Zum zweiten Mal seit der Machtübernahme von Kim Jong Un vor mehr als sieben Jahren haben Millionen Nordkoreaner eine neue Oberste Volksversammlung gewählt. Staatsmedien berichten, mit Ausnahme von Bürgern im Ausland und Fischern hätten am Sonntag bis 18.00 Uhr (Ortszeit) alle registrierten Wähler ihre Stimme abgegeben. Drei Stunden zuvor lag die Wahlbeteiligung demnach bei 92 Prozent.

Die Oberste Volksversammlung ist zumindest auf dem Papier das höchste Verfassungsorgan Nordkoreas. Die derzeitigen 687 Mitglieder des nordkoreanischen Parlaments waren vor fünf Jahren gewählt worden. Die Wahlbeteiligung lag bei 99,97 Prozent. Damals wurden die Ergebnisse zwei Tage nach der Abstimmung veröffentlicht. Die Wahl in dem weithin abgeschotteten Land gilt allerdings als Formsache.

Jeder Bürger ab dem Alter von 17 Jahren muss wählen gehen. Das Fernbleiben von der Wahl kann nach Angaben von Flüchtlingen aus dem Land als „politisches Vergehen“ gewertet und geahndet werden.

Pro Wahlkreis tritt gewöhnlich nur ein von der herrschenden Arbeiterpartei nominierter Kandidat an. Man kann nur mit Ja oder Nein abstimmen. Wenn man zustimmt, legt man einfach den Stimmzettel in die Box. Wenn man nicht zustimmt, streicht man den Namen durch. Fotos und Profile der Kandidaten wurden vor jeder Wahl veröffentlicht. Der Wahltag selbst wird wie ein Volksfest gefeiert.

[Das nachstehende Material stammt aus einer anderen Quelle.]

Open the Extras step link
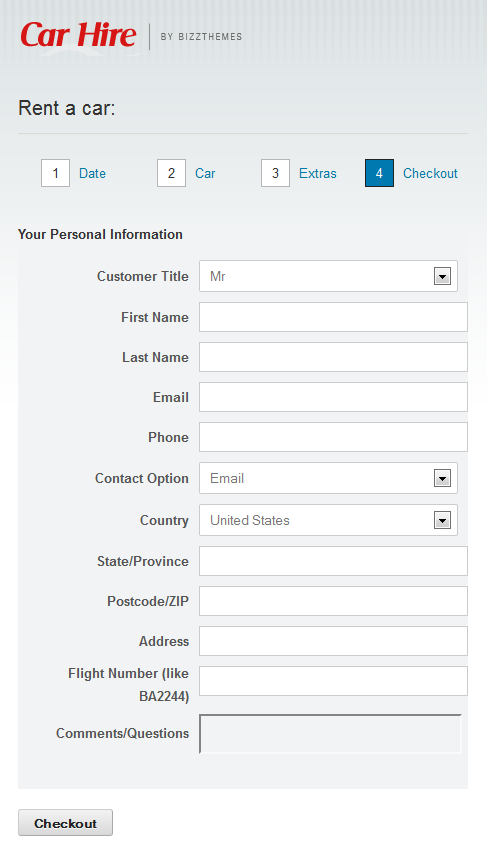487x849 pixels. click(x=318, y=173)
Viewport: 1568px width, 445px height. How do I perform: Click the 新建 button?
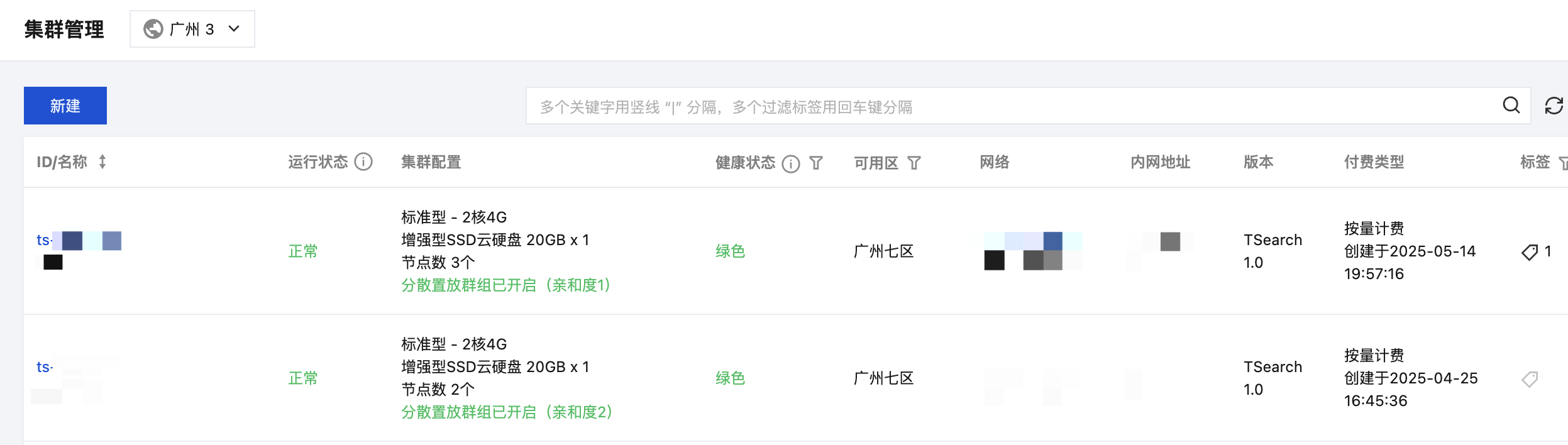point(65,106)
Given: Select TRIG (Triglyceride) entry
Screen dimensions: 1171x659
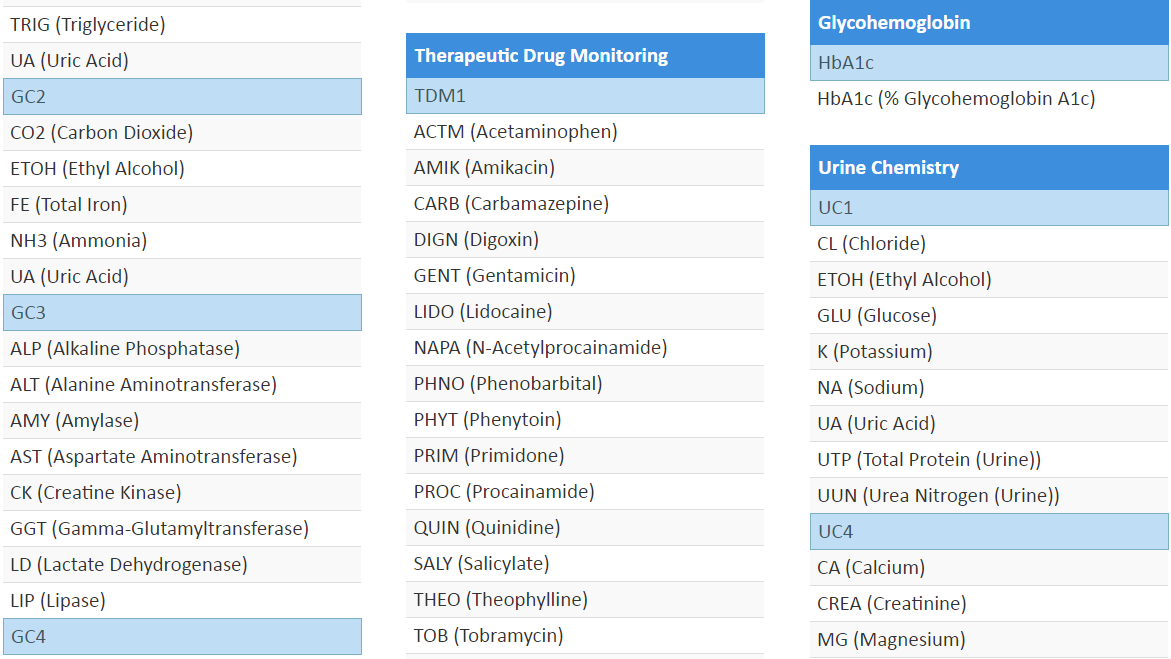Looking at the screenshot, I should [x=88, y=25].
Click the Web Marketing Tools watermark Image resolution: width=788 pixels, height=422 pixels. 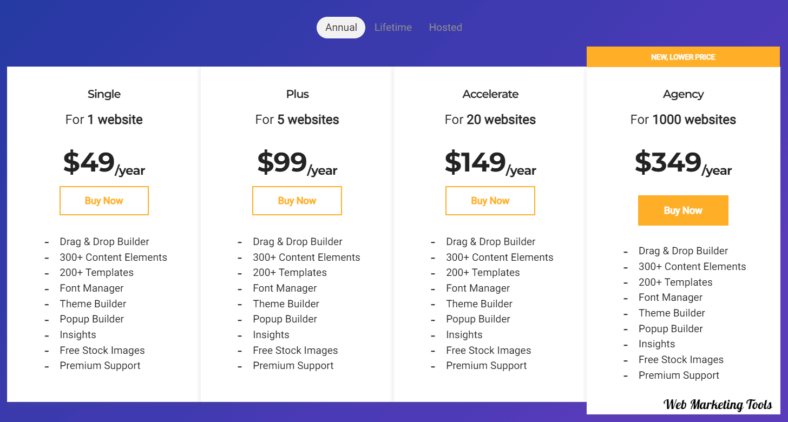(718, 406)
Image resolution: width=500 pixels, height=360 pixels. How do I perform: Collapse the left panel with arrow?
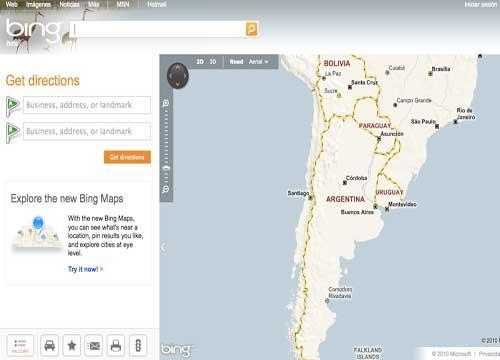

Ergebnis: 100 Prozent Zustimmung

Bei der Wahl 2014 hatte sich auch der Machthaber Kim Jong Un in die Volksversammlung wählen lassen. Damals bekam er 100 Prozent der Stimmen. Ihm war die Macht im Staat nach dem Tode seines Vaters Kim Jong Il bereits Ende 2011 übertragen worden.

Beobachter in Südkorea erwarten, dass Kim eigene Gefolgsleute in der neuen Volksversammlung unterbringt. Die Abgeordneten treten normalerweise nur ein- oder zweimal jährlich zusammen, um die bereits von der regierenden Partei unter der Leitung von Kim gefassten Beschlüsse zu genehmigen. Eine viel kleinere Gruppe – das Präsidium der Versammlung – tritt häufiger zusammen und ist stärker in die eigentlichen Aufgaben der Regierung eingebunden.

Nordkorea ist wegen seines Atomwaffenprogramms harten UN-Sanktionen unterworfen. Ein zweites Gipfeltreffen zwischen Kim und US-Präsident Donald Trump Ende Februar in Hanoi war ohne Abschlusserklärung geblieben. Bei den zentralen Fragen der atomaren Abrüstung Nordkoreas und den Gegenleistungen der USA gab es keine Einigung.